Be loving and patient towards yourself – Don’t have any guilt for the way you feel or fall into any self-pity mode. Also, don’t expect or want to be better yesterday, give the mind and body all the time they need to heal while at the same time being patient and kind to yourself.
Don’t fill your day with the subject of anxiety – Filling your day with the subject can end up with the thoughts about anxiety becoming sub-conscious and with this habit, you find you are unable to think of anything else. Firstly there is no reason to go over the subject continuously; it does you no good. You also can’t stop thinking about the subject by trying not to; you do so by adding other things into your day and letting it happen naturally.

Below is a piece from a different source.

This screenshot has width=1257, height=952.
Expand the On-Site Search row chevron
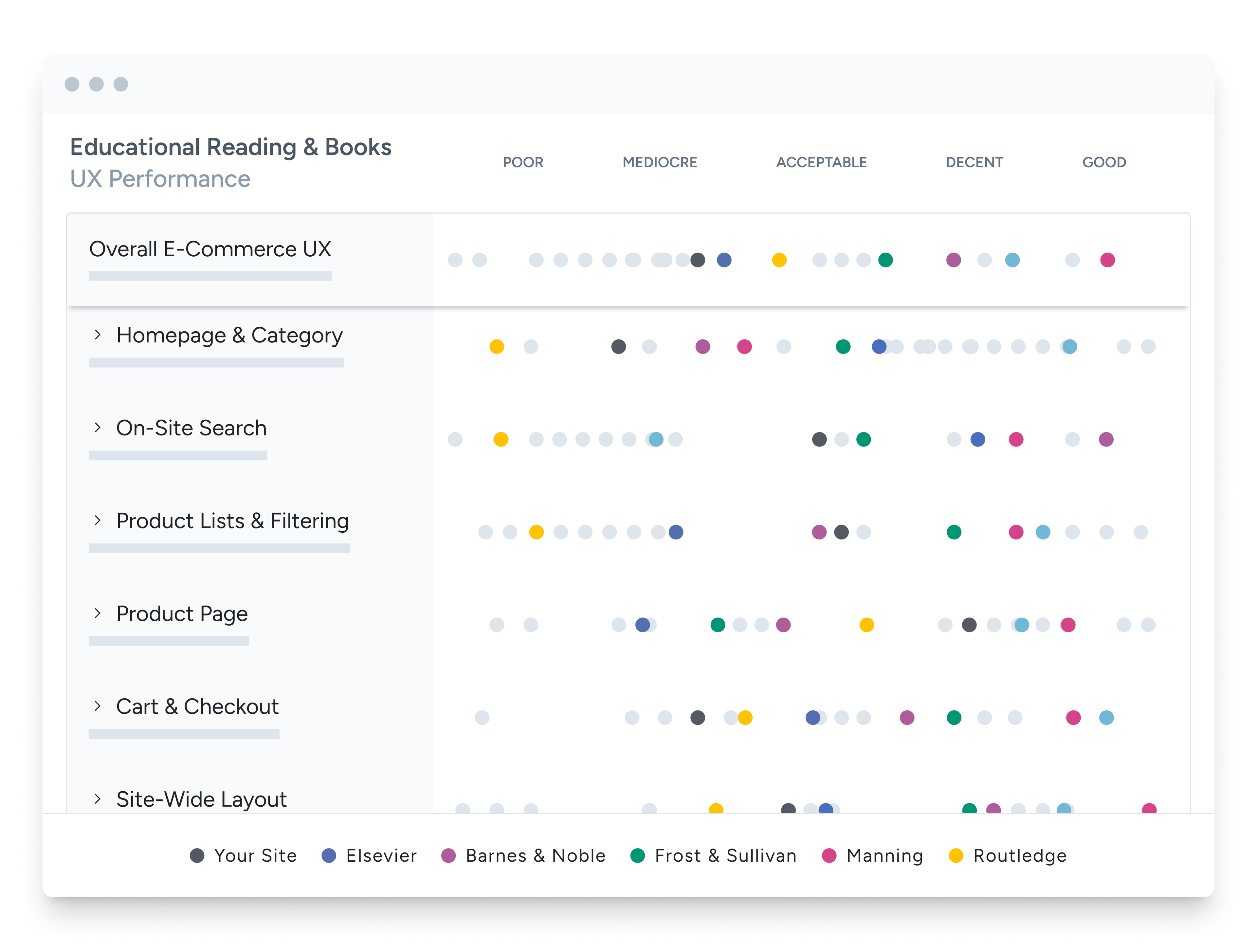98,428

Don’t avoid life or triggers – Don’t fall into avoidance behaviours because you don’t wish to feel anxiety. This avoidance only creates new problems and ends up giving you a very narrow existence. The truth is recovery lies in these places; it lies in allowing yourself to feel anxious. Regaining your life and former you will never come through avoidance.
Do the best you can – Recovery can take time and progress can be slow at first so just do the best you can for now and don’t expect too much too soon. In time you will look back at be amazed at how far you have come.
Lose the negative people in your life – If there are people around you who tend to bring you down or pull you into their drama for whatever reason, then it may be time to think of having a spring clean and give yourself some distance for a while.